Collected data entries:
────────

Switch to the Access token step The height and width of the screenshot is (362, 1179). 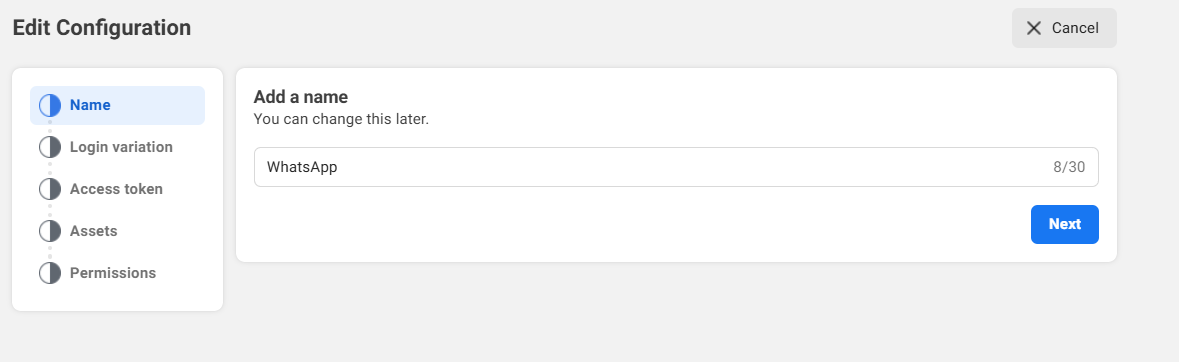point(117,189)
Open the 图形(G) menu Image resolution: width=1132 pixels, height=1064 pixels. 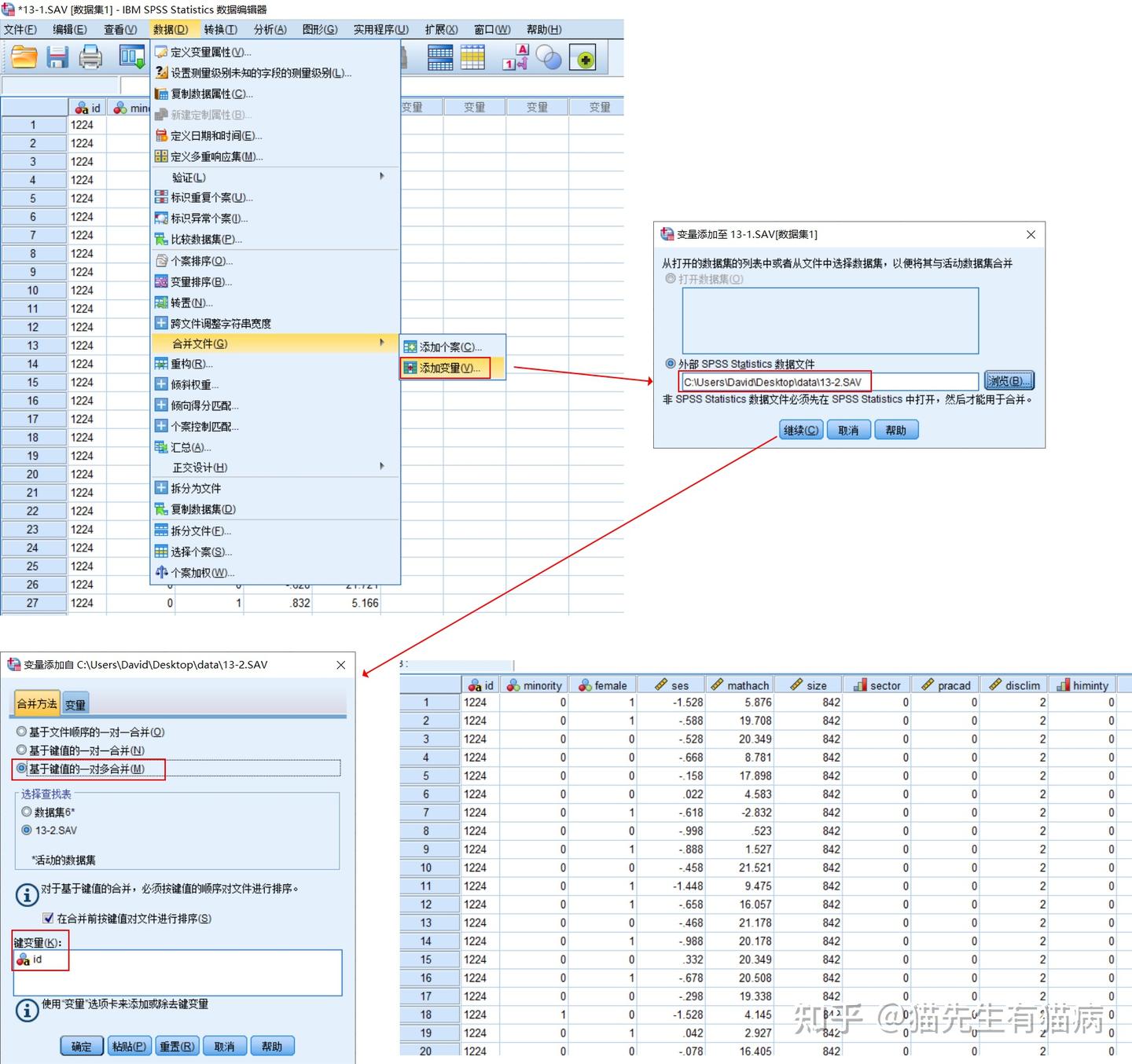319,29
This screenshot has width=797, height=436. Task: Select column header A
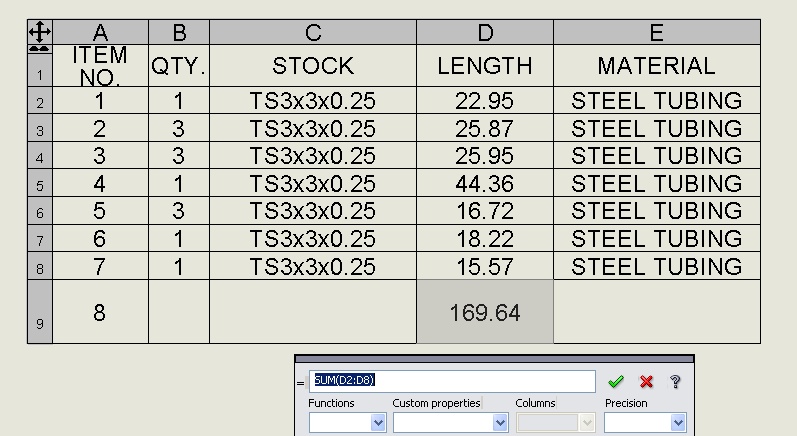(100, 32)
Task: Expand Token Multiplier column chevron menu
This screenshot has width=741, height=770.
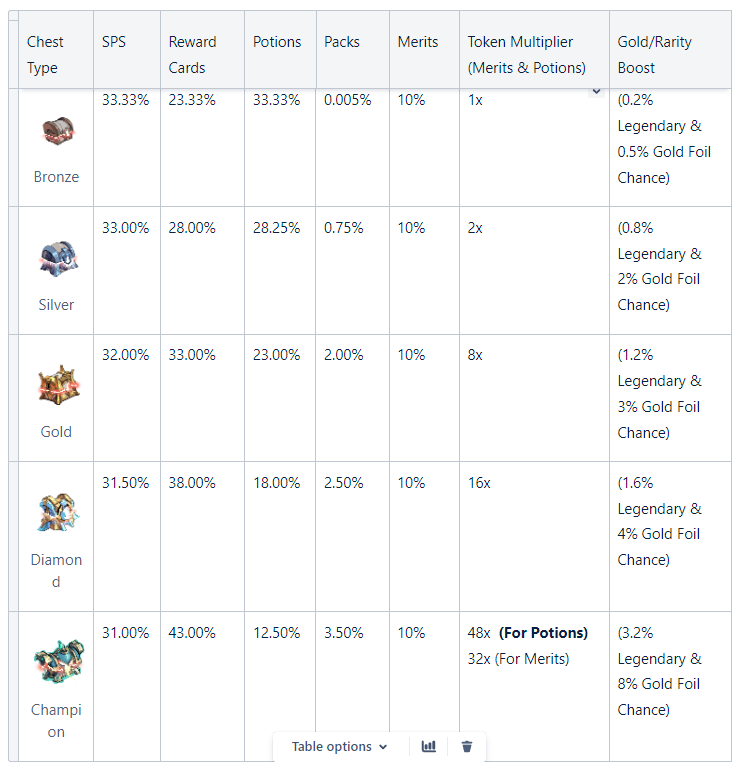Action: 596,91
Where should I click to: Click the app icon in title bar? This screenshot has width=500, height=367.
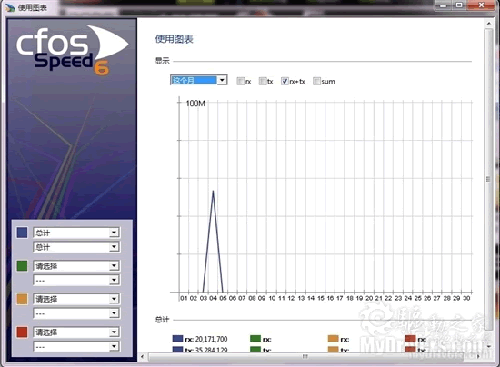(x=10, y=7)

────────

YOUR OBJECTIVE ->
From the line containing "Task: Expand Token" to the last line of the records above, return each line exactly, both ends included, and nothing more. Leave out the pictures.

THE ANSWER ->
Task: Expand Token Multiplier column chevron menu
This screenshot has width=741, height=770.
Action: 596,91
Where should I click to: Click the app icon in title bar? This screenshot has width=500, height=367.
(x=10, y=7)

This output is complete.